A. Bardel a publié récemment (dans
Europe et aux Presses Universitaires de Rennes) deux articles
rimbaldiens qui ont de réelles qualités, mais qui ont aussi, à mes yeux,
un défaut rédhibitoire : c’est qu’ils présentent un Rimbaud
révolutionnaire édifiant, propre à exalter le lecteur. Avec
Rimbaud, conservons notre foi dans le Grand Soir ! Qu’après cela, l’idée
que le même Rimbaud puisse, dans Barbare, dire adieu à la
croyance révolutionnaire lui soit insupportable, on le comprend aisément
(d’où le point d’interrogation de son titre : « L’adieu au drapeau ? »).

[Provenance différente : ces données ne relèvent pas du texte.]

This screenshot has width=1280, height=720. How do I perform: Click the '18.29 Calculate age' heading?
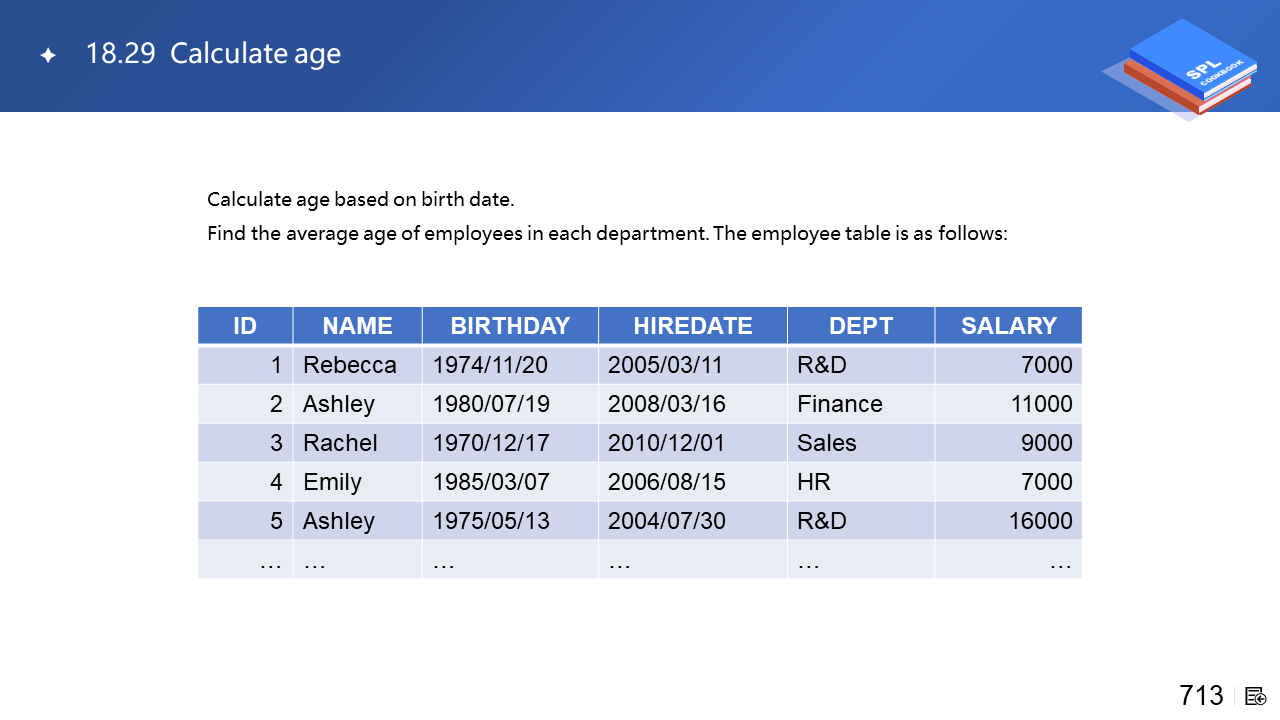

Je ne méconnais pas chez Rimbaud l’importance de cette inspiration
révolutionnaire, c’est le moins qu’on puisse dire. Dans la critique
rimbaldienne, je pense même être, avec Steve Murphy, celui qui a le plus
insisté là-dessus. J’ai par exemple écrit tout à fait clairement (dans
un article sur Bonne pensée du matin qui est repris dans mon
livre) que « Rimbaud fut donc partisan de la Commune, demeura fidèle à
ses idées longtemps après qu’elle ait échoué » : je ne m’en dédis pas.

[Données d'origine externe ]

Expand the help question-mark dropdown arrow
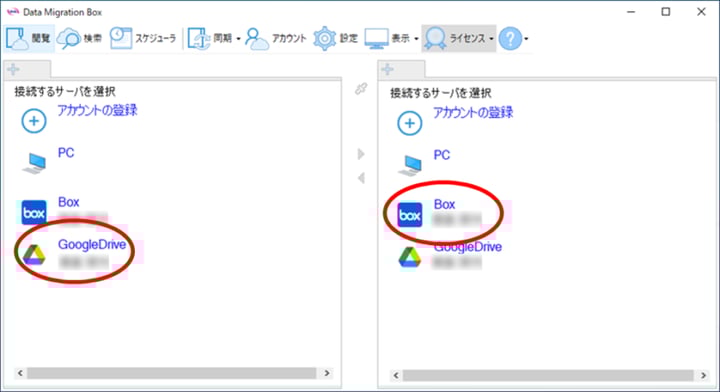 (x=526, y=39)
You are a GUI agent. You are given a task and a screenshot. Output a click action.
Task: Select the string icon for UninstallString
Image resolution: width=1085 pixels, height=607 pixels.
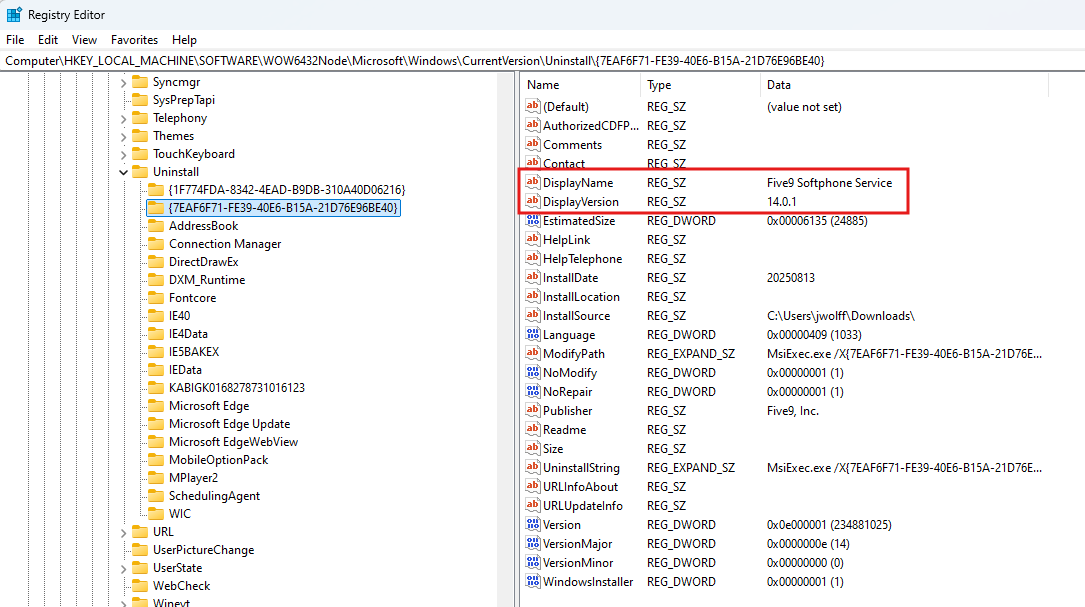[532, 468]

Mais j’ai nommé aussi cette inspiration subversive de ce que je crois
être son véritable nom : le romantisme révolutionnaire. Non le
catéchisme marxien (ou plus exactement à la Engels) des années 1890,
mais un monde riche et divers, qui s’était édifié en France autour de
1840. Et quand j’écris « longtemps après », cela ne signifie pas « à
jamais », sans compter que dans une carrière fulgurante comme celle de
Rimbaud, ce « longtemps » se mesure en mois, ou en peu d’années. La
déprise a fini par venir, non sans nostalgie certainement et Barbare
en porte le témoignage. Qu’A. Bardel (et d’autres, assurément) se refuse
à le voir, c’est sans nul doute de sa part affaire de foi. Laquelle,
comme on sait, ne fait pas toujours bon ménage avec la vérité.